There is, she said, a "whole new element" coming into town, and the seminar will help her company stay vigilant against receiving fake cash.
The casino opened the training seminar, usually held in-house for employees only, to Payson's business community after three people were arrested in April on charges of counterfeiting. The Secret Service, responsible for protecting the president and dealing with counterfeit money, gave the presentation.
"We want to attract enough attention to make it known that the town of Payson is taking a proactive approach," said Steve Salatti, cage/vault director at Mazatzal Casino.
Barker and 80 other employees from 21 area businesses listened to Special Agent Kenneth H. Huffer of the Secret Service describe the nuances of phony money.

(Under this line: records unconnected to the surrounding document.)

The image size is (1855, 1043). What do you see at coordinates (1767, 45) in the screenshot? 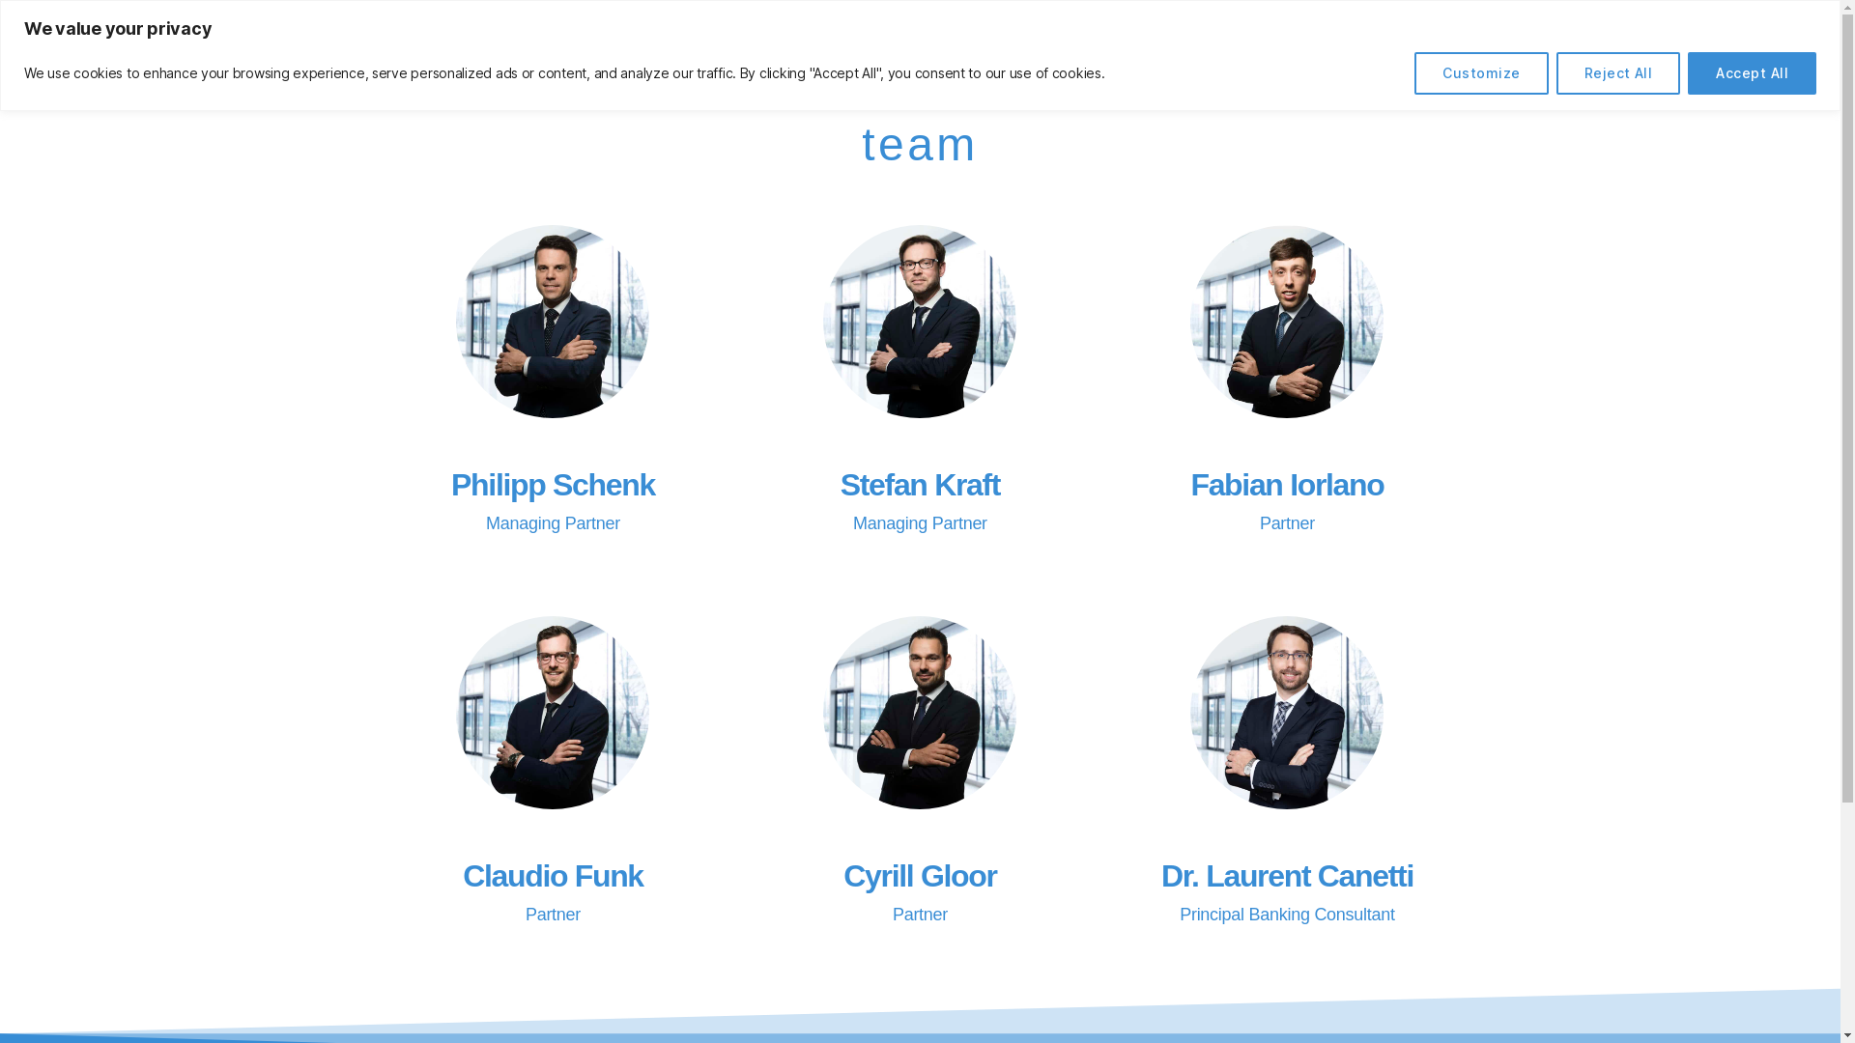
I see `'Deutsch'` at bounding box center [1767, 45].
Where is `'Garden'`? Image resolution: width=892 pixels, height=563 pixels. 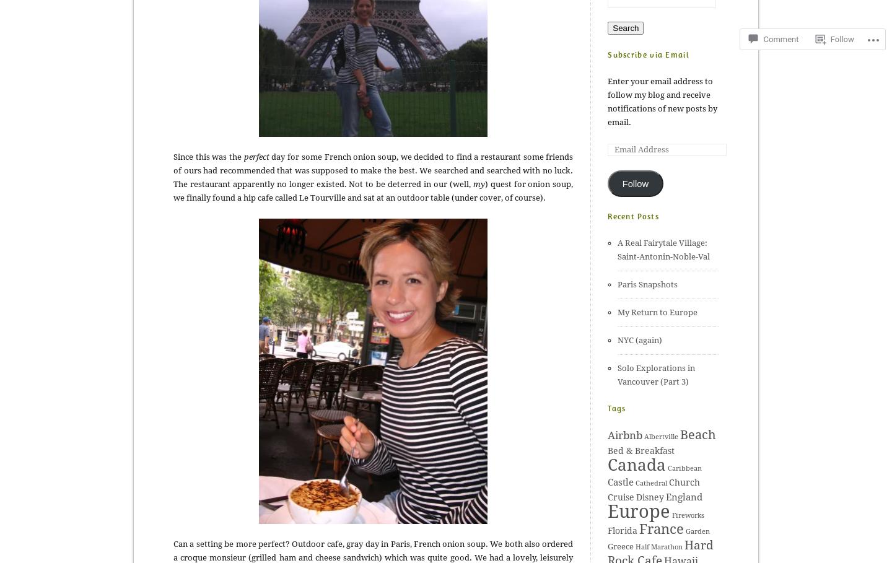 'Garden' is located at coordinates (697, 531).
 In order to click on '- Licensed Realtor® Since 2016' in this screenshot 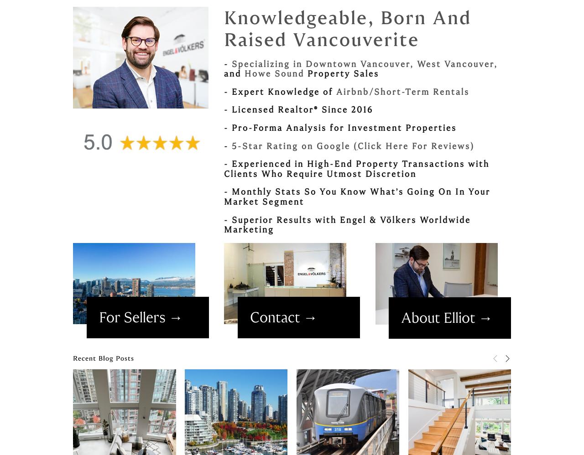, I will do `click(298, 110)`.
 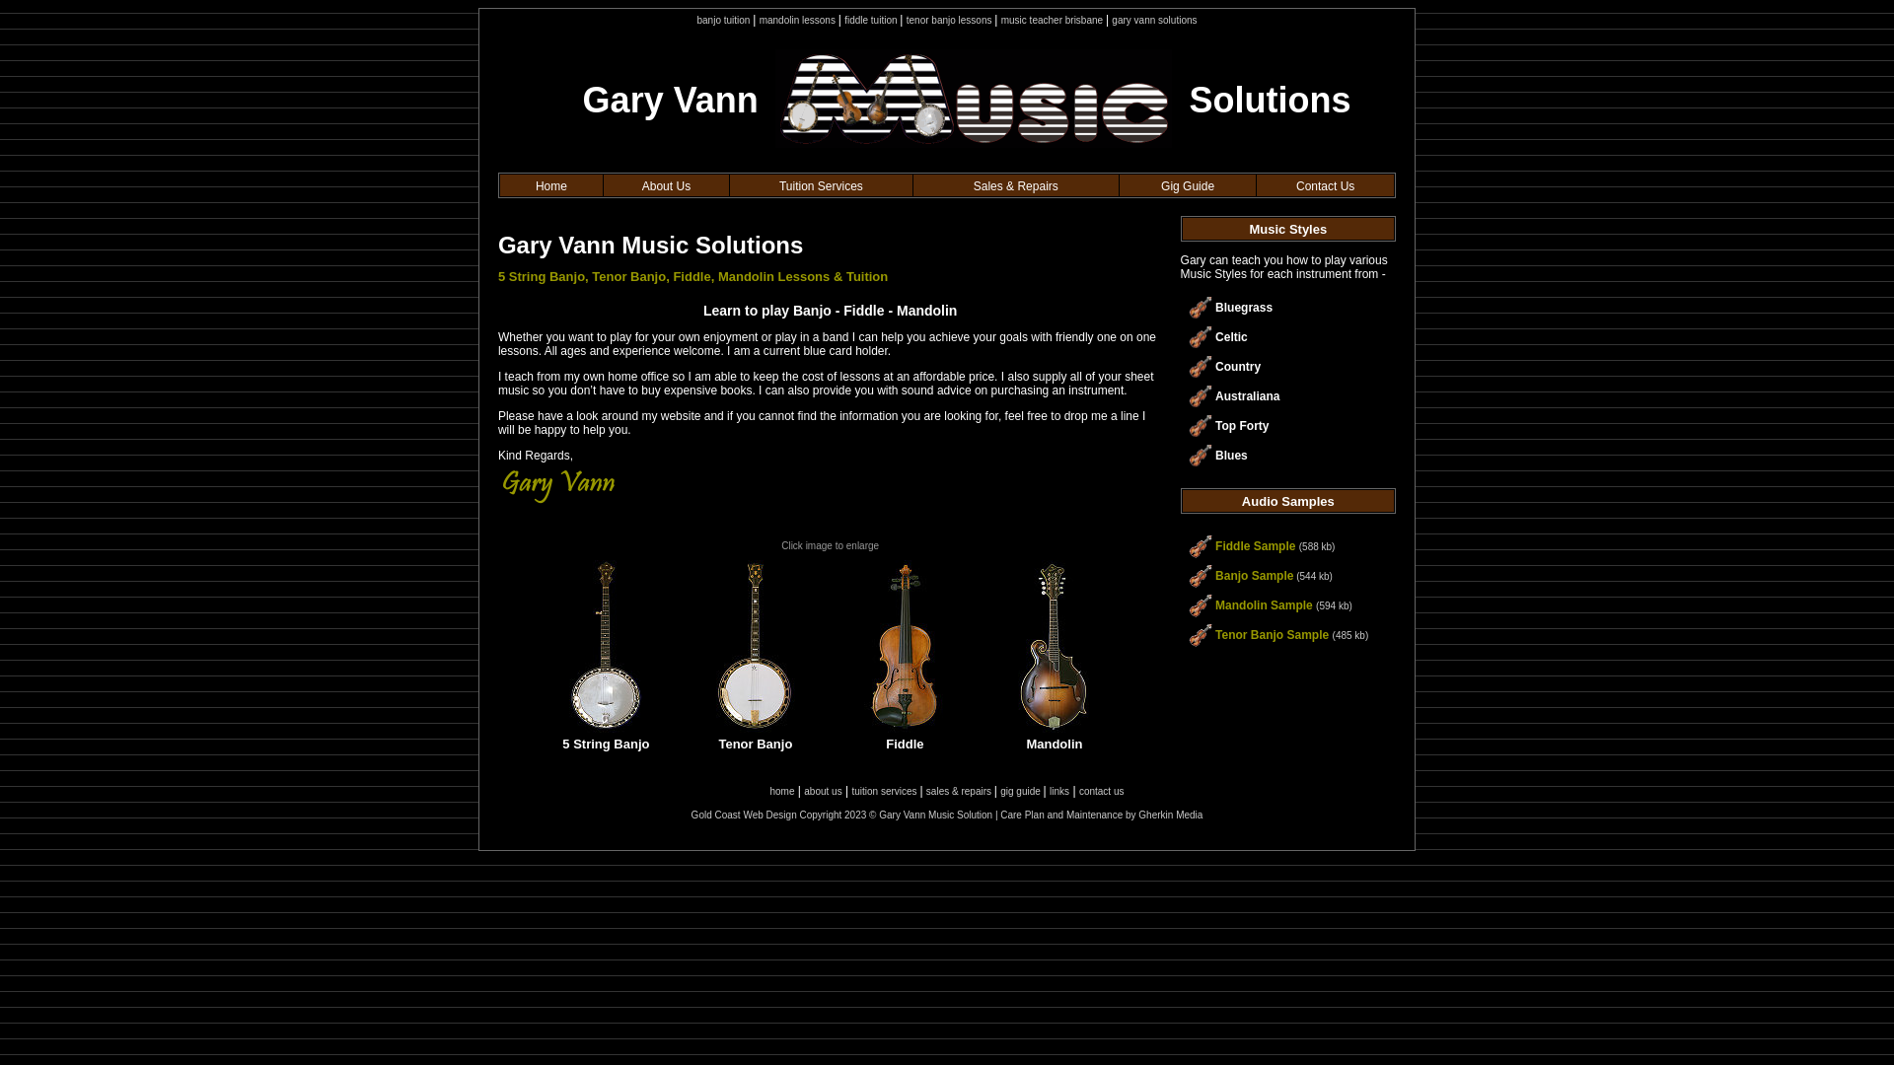 What do you see at coordinates (767, 790) in the screenshot?
I see `'home'` at bounding box center [767, 790].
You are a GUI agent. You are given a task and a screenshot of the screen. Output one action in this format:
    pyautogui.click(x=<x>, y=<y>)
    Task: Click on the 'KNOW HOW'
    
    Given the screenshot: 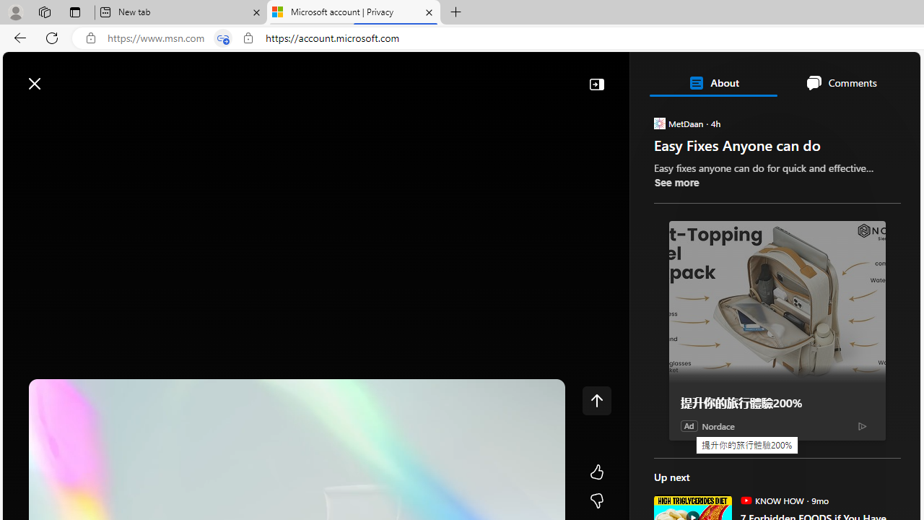 What is the action you would take?
    pyautogui.click(x=746, y=499)
    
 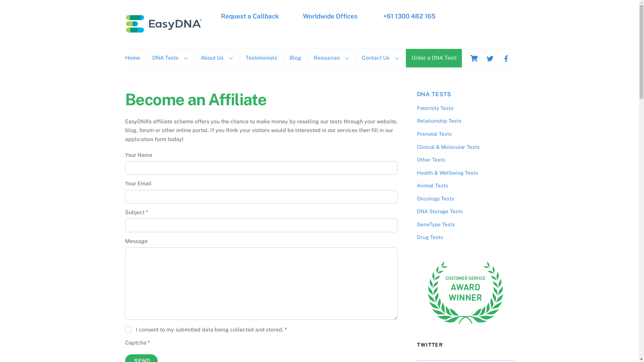 I want to click on 'About Us', so click(x=216, y=58).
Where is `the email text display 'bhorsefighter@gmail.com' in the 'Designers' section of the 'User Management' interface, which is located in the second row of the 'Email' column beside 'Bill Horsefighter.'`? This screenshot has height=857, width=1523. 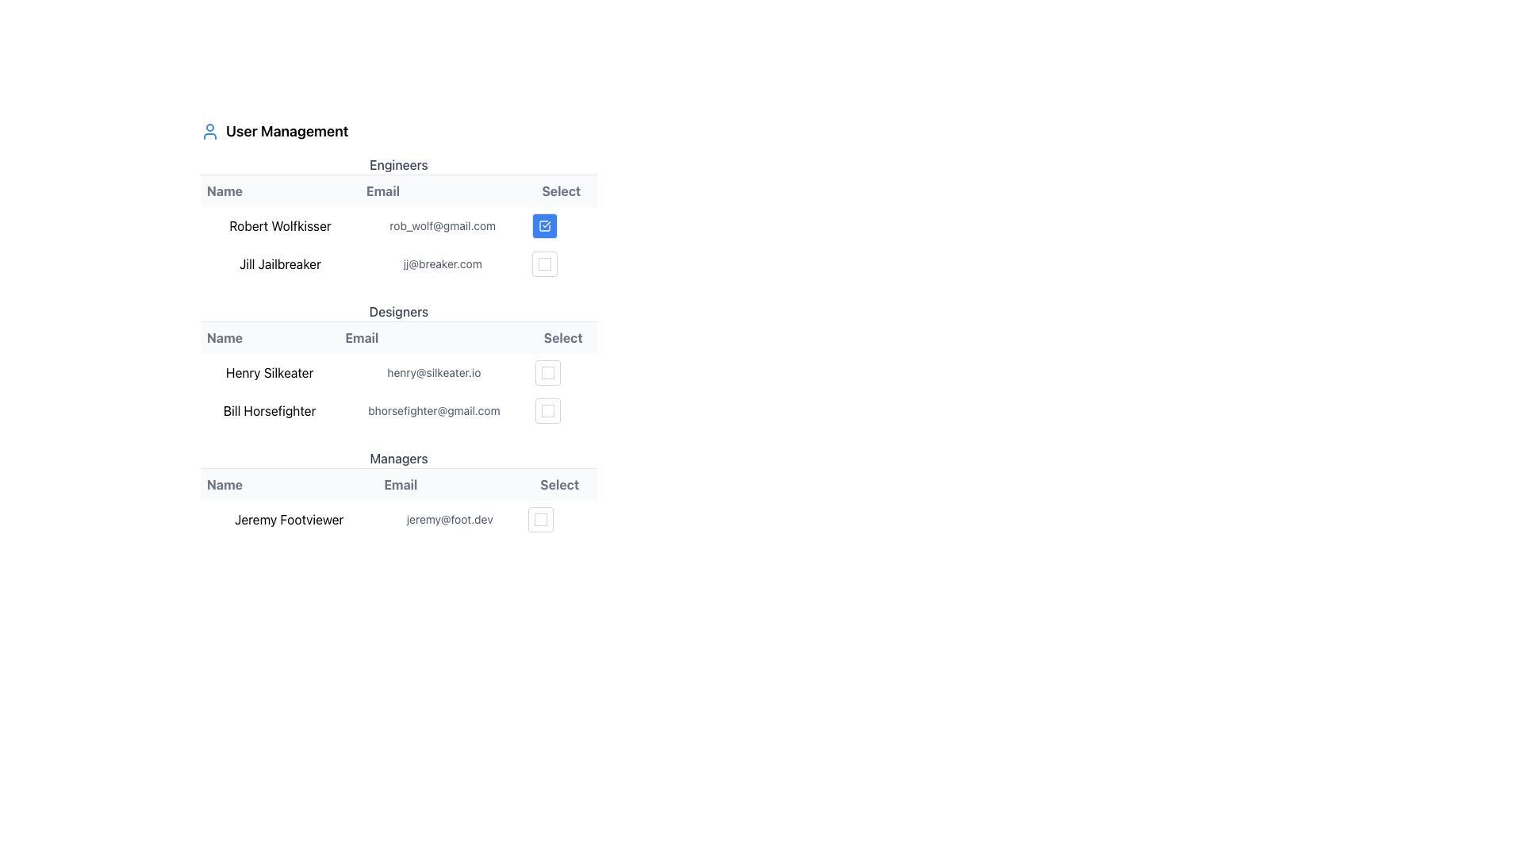
the email text display 'bhorsefighter@gmail.com' in the 'Designers' section of the 'User Management' interface, which is located in the second row of the 'Email' column beside 'Bill Horsefighter.' is located at coordinates (434, 409).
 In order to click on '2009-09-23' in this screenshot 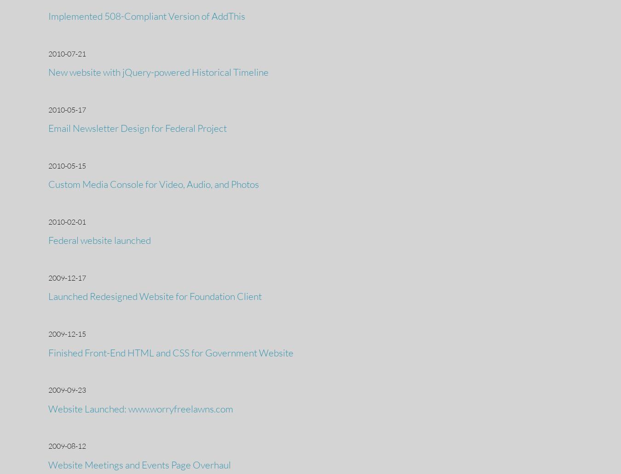, I will do `click(67, 390)`.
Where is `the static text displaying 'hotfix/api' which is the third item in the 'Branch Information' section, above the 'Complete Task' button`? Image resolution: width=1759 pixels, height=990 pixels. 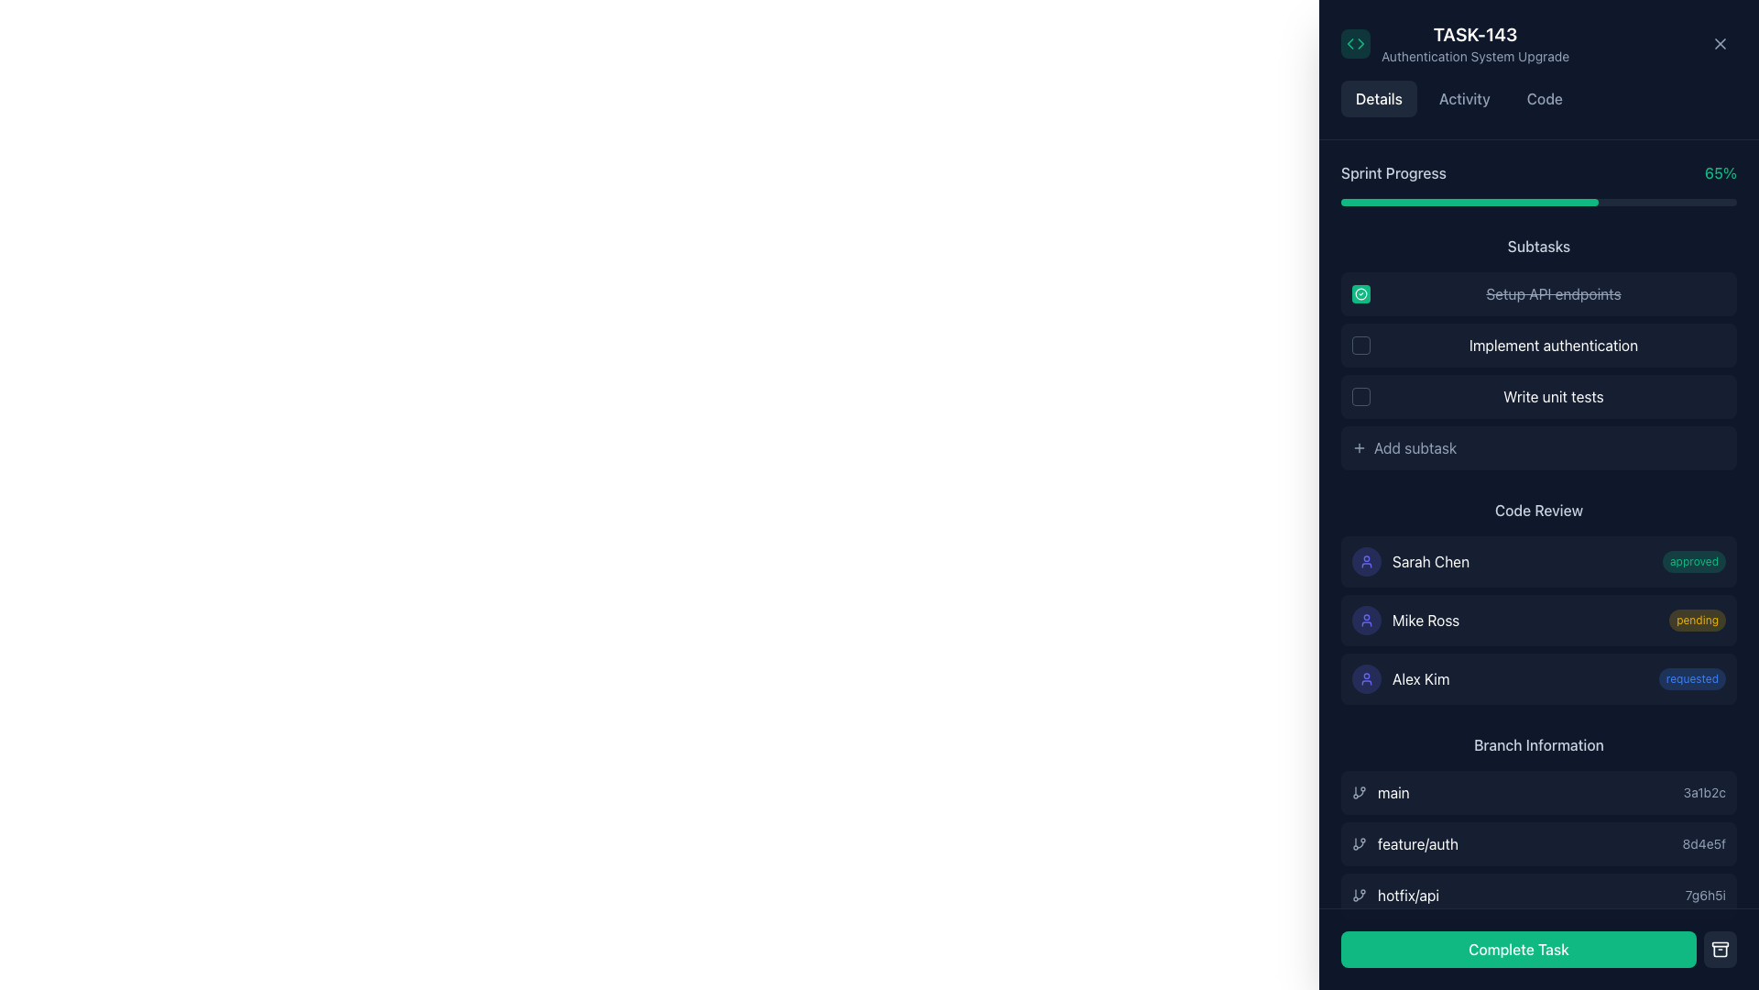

Huffer told the audience the best protection is knowing how to tell the difference between real money and bogus bucks.
A magnifying glass, Huffer said, is one of the best tools to identify microprinting and inking unique to U.S. bills. It is also useful for identifying ink jet and toner copies of U.S. currency.
In Arizona, 70 percent of counterfeit money is made with an ink jet or toner-based copy of U.S. currency, Huffer said.
These copying methods do not produce true green, the predominant color on U.S. money, making them easy to spot through magnification.
Color-shifting ink in the bottom right-hand corner of a bill, a security strip embedded in the paper and a watermark to the right of the bill matching the president pictured on the note, are some of the easiest security features to spot on the newer bills.
"Now all of a sudden you need to have a higher level of understanding of the security features put in by the treasury department," Salatti said.
After noticing an improvement in the quality of fake money over the past year, the casino purchased scanners to serve as a deterrent against future counterfeiting and to help identify bad bills, Salatti said.
Since the scanners were implemented the casino has seen a decline in the frequency of counterfeit bills, Salatti said.
But, Salatti added, the training sessions are still required to educate employees without access to the scanners.
Wes Hathaway, owner of Payson Music Center, whose store received one of the counterfeit bills in April, said he doesn't worry about more counterfeit money floating around because the suspects were from out of town and it was the first time in 13 years that his business received a fake bill.
"(Payson) is a nice community and most of the people here are honest," Hathaway said.
Hathaway said he's confident that his employees will be able to spot fake bills in the future.
"We were always very good (about checking bills for authenticity)," Hathaway said. "That's why we caught (the counterfeiters)."
The April arrests gave hotel manager Barker a heightened sensitivity to the possibility of receiving counterfeit bills. Payson's growth and the influx of people from bigger cities make it more likely to happen here than in the past, she said.
Even though Payson is a small community, people shouldn't think counterfeiting is done and gone, Huffer said.
"You should always watch your money."